Superluminary
Page 17
Decorative flowers the size of freighters floated on the purple waves as well, and mermaids and sea serpents sported in the waves. The sun was a vast, blurred, bright shadow igniting the cloudbanks that hid it. The reflections from the restless waves formed a moving web of light flicking on the bellies of the clouds above, like the reflection seen on the ceiling above an indoor swimming pool.
Mermaids on the backs of dolphins blew on horns and called up to the floating mountain of Talos, demanding of the intruders to declare their business. Aeneas grimaced with impatience. He asked his ring to call her ring, but there was no response. “Lord Pluto, didn’t you have a telephone or something to talk to my mother, without going through her footmen and press secretaries?”

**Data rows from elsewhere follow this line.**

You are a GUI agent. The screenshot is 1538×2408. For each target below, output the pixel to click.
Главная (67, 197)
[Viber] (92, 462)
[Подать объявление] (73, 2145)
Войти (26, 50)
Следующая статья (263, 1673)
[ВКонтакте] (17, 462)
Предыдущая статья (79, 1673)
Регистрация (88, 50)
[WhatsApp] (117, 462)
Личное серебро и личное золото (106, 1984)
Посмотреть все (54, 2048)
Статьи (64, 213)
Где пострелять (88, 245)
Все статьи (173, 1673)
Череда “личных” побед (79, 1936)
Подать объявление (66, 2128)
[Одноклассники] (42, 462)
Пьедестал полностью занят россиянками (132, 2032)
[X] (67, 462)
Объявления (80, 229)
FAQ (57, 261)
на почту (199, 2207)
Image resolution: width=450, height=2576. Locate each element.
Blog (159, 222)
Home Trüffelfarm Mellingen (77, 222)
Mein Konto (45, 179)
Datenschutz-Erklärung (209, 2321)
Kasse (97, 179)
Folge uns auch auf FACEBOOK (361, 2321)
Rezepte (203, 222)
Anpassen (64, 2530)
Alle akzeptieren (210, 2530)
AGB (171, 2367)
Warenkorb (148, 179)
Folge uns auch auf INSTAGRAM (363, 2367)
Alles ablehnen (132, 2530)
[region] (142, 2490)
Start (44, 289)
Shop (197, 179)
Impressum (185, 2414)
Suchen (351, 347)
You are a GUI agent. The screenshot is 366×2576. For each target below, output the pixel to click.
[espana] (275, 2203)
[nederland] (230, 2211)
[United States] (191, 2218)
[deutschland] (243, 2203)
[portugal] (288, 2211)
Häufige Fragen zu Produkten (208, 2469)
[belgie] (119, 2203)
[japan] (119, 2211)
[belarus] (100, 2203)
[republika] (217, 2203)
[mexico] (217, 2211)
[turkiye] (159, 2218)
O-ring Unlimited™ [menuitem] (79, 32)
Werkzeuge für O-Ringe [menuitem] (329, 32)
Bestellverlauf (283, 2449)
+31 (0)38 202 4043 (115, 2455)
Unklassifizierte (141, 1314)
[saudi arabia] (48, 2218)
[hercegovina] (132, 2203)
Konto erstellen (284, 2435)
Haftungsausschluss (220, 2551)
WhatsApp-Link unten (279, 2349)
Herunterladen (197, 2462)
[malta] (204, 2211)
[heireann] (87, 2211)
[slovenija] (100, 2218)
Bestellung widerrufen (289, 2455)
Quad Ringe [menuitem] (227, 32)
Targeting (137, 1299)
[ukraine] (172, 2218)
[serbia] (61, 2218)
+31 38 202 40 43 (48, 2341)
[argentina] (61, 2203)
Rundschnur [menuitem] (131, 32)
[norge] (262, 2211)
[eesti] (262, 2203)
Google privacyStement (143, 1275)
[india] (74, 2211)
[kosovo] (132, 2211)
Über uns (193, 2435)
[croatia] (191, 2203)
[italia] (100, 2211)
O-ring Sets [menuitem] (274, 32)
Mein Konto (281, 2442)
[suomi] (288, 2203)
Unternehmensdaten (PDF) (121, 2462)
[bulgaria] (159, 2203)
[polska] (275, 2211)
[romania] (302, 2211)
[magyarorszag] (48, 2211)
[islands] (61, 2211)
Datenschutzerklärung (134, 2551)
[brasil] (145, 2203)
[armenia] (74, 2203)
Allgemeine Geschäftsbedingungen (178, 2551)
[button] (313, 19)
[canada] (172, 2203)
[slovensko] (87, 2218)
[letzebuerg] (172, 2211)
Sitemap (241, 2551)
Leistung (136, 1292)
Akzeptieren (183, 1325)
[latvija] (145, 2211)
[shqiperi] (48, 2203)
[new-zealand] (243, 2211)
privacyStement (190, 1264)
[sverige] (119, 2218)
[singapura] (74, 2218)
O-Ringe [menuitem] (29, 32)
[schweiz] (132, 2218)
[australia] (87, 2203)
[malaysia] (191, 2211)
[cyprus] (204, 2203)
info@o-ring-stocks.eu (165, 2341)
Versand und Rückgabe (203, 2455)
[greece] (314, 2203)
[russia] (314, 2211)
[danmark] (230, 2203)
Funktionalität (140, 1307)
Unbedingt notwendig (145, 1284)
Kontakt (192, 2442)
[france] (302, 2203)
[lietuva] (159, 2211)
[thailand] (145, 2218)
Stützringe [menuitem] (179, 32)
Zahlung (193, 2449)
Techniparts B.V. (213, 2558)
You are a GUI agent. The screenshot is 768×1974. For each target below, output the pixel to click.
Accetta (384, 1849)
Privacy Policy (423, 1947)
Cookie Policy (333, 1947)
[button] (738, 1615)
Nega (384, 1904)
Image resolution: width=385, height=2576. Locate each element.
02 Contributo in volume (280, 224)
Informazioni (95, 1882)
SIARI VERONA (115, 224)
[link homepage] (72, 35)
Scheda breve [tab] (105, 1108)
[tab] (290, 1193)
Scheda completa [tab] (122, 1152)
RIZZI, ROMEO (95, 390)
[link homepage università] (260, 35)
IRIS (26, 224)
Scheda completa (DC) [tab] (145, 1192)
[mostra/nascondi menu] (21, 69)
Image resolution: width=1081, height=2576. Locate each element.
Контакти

Lord Pluto said, “Your Majesty, if I knew where she was, I could take you to her, unseen by all her guards.”
Lady Luna said, “Remember, your mother does not know if you are alive, or are a puppet controlled by someone else, or whether you mean her harm.”
Aeneas established the parameters needed to fold space and fling the planet Venus into the orbit of Pluto. He gritted his teeth and fought back the temptation to give the command. He said, “Are you afraid of my mother taking over your brain?”
Lady Luna said, “No. I sometimes worry she did it long ago, when I was her apprentice. Do you want me to go down and act as your minister plenipotentiary, and negotiate arrangements for you to land?”
Lord Pluto said, “You must assume that the Lady Luna who returns will be under your mother’s mind control, and treat her accordingly thereafter, as a threat or sleeper agent.”
Lord Saturn said, “Majesty, your mother has led a very sordid and dissolute life, and I have gathered from nights long past an extensive file of her indiscretions. She would not dare move against you. So, if you wish...”
Aeneas said, “I wish you not to finish that sentence. My first decree as Emperor Hypocriticus the First is that this insane family squabbling, backstabbing, and mistrust must cease forthwith, post haste, in toto, and ad infinitum!”
Lord Saturn blinked in confusion. “Is – is that really to be your official name, Majesty?”
Aeneas waited no more. He ordered a pearl thrown down from Talos, and contorted into the sea. He landed in the water, and found himself surrounded by mermaids and tiny gem-sized robotic insect. “I am Aeneas, Emperor of Man. My mother wants to see me. Take me to her.”
With the mermaids was Beroe. She had been designed in the womb to be the most beautiful of women, but she wore no ornaments nor make-up, and never studied herself in a mirror. She said, “Little brother, Lady Venus says it is not meet that the emperor should come to his handmaiden. She will come to you. While you were gone, she built a palace with a roof of coral and pillars of nacre atop Mons Metis and there placed a throne to await your coming. Will you go?” And she offered him a pearl.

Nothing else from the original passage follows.